Geography
- Location: Newton Community Hospital, Bradlegh Road, Newton-le-Willows WA12 8RB, England, United Kingdom
- Coordinates: 53°26′45″N 2°38′06″W﻿ / ﻿53.4459°N 2.6350°W

Organisation
- Care system: Public NHS
- Type: Rehabilitation

History
- Opened: September 2008

Links
- Website: sthk.merseywestlancs.nhs.uk/newton-community-hospital
- Lists: Hospitals in England

= Newton Community Hospital =

Newton Community Hospital, also known as Newton Hospital, is a sub-acute care NHS Hospital in Newton-le-willows, St Helens, England. It is managed by the Mersey and West Lancashire Teaching Hospitals NHS Trust.

== History ==
Newton Community Hospital originally opened around 1924, on an older site further down Bradlegh Road. In 2006, a planning application was submitted to allow for a development of a new building for the Newton Community Hospital, which was approved.

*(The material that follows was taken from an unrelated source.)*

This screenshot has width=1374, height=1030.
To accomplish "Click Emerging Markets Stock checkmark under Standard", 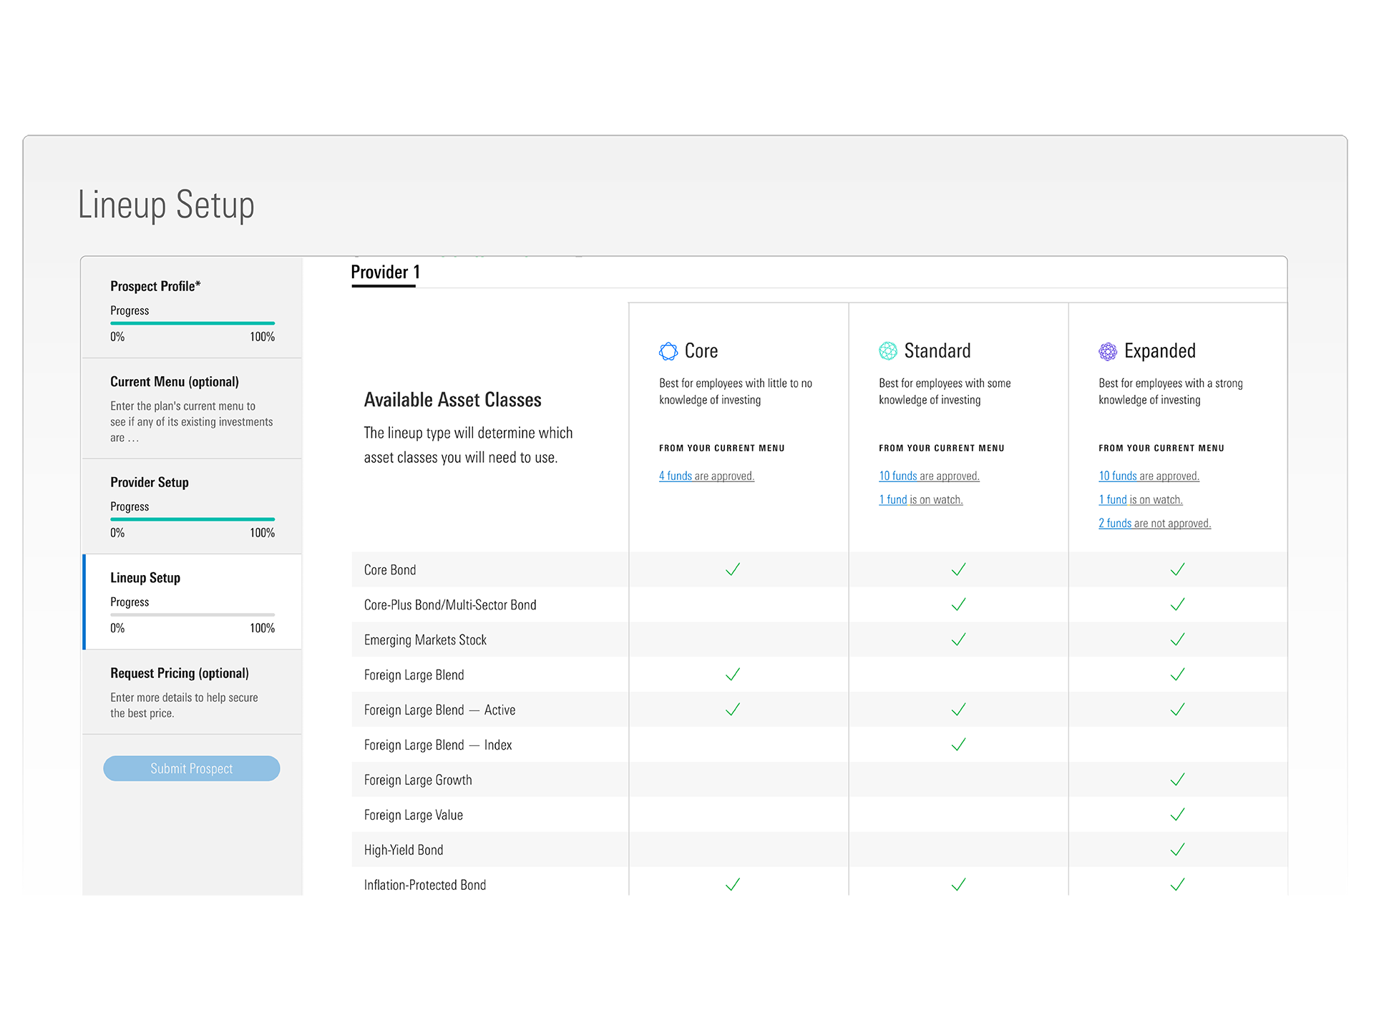I will [958, 639].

Construction began, and the hospital opened to patients in September 2008. The old hospital site would later be used for a housing development.

== Facilities ==
The hospital features a 30-bed in patient facility, X-Ray, ultrasound and ECG provision, outpatient physiotherapy and occupational therapy, outpatient clinics, a GP practice, a cardiac rehabilitation gymnasium, a rehabilitation garden, and a pharmacy.

== Purpose ==
The hospital provides rehabilitation services to patients who are medically fit to leave acute care, but for whatever reason require more treatment to be able to help them return home or to an assisted care environment.